Begin RECORD SET

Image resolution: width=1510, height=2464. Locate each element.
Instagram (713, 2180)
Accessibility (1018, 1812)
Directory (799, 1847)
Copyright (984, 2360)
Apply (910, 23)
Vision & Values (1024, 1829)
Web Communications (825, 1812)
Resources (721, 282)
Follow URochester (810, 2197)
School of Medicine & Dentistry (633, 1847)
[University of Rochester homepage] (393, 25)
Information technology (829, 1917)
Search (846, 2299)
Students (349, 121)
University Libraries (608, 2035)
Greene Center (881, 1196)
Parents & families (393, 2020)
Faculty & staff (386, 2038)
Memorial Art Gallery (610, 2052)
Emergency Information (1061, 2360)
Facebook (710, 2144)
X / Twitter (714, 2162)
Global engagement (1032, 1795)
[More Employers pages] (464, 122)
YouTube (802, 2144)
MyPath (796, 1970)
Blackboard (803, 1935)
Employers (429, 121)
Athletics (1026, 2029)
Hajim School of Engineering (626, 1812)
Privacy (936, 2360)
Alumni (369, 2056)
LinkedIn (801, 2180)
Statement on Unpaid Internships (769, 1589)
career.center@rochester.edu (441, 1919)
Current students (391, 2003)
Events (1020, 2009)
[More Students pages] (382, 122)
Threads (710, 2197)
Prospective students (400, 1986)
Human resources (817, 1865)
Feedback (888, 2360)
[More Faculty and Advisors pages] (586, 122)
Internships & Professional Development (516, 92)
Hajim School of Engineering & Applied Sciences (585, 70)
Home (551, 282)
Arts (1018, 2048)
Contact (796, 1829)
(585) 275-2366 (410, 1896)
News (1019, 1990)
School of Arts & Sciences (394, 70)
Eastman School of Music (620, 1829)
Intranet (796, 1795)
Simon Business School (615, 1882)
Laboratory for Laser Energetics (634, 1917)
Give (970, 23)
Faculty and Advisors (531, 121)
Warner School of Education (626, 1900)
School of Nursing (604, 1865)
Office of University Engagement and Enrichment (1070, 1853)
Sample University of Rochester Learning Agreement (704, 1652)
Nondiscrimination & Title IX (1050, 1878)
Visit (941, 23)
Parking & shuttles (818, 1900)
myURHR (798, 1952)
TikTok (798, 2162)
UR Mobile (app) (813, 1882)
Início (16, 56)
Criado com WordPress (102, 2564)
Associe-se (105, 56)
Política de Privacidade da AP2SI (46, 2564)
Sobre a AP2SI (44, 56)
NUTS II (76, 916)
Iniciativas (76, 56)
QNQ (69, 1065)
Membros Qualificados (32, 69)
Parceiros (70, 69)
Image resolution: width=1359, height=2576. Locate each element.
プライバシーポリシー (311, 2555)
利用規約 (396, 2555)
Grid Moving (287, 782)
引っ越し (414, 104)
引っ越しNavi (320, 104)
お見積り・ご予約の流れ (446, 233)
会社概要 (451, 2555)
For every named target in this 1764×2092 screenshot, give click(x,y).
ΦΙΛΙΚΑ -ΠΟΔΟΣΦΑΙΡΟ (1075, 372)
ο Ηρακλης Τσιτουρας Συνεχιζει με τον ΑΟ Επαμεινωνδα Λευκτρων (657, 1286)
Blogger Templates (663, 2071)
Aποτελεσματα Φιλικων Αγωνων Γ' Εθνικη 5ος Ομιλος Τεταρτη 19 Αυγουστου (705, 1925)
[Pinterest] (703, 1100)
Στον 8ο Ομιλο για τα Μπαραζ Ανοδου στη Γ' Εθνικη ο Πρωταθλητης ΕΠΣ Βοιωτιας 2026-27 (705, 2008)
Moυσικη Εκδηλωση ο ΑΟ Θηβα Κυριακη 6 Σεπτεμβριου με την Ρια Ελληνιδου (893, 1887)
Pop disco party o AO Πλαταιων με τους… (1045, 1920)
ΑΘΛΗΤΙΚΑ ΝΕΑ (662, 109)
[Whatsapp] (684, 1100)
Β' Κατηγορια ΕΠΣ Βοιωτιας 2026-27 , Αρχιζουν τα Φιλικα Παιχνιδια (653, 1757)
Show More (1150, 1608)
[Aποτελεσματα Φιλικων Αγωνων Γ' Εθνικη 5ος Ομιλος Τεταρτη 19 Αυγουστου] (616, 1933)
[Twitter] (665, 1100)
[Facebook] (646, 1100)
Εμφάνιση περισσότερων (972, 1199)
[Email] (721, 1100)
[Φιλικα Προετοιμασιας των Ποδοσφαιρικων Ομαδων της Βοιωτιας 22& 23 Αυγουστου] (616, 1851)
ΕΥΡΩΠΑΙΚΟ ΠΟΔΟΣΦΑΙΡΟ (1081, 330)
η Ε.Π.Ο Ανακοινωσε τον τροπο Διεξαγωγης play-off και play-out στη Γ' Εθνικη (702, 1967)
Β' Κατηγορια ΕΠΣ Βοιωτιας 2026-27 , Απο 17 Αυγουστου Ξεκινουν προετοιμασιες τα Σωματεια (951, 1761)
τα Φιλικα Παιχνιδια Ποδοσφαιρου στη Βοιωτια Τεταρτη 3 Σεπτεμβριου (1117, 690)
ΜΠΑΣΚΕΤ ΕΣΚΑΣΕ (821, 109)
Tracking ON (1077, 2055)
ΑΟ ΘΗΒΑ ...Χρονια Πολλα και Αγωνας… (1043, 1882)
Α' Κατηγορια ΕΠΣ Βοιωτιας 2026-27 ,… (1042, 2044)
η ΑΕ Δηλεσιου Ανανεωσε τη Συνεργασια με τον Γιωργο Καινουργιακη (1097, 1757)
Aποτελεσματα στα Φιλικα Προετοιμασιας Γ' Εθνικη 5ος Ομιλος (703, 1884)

End RECORD SET

» TASK GOAL:
Please reproduce verbatim the rows from the one containing "ΜΠΑΣΚΕΤ ΕΣΚΑΣΕ (821, 109)" through the final row, both included.

» WRITTEN RESPONSE:
ΜΠΑΣΚΕΤ ΕΣΚΑΣΕ (821, 109)
Tracking ON (1077, 2055)
ΑΟ ΘΗΒΑ ...Χρονια Πολλα και Αγωνας… (1043, 1882)
Α' Κατηγορια ΕΠΣ Βοιωτιας 2026-27 ,… (1042, 2044)
η ΑΕ Δηλεσιου Ανανεωσε τη Συνεργασια με τον Γιωργο Καινουργιακη (1097, 1757)
Aποτελεσματα στα Φιλικα Προετοιμασιας Γ' Εθνικη 5ος Ομιλος (703, 1884)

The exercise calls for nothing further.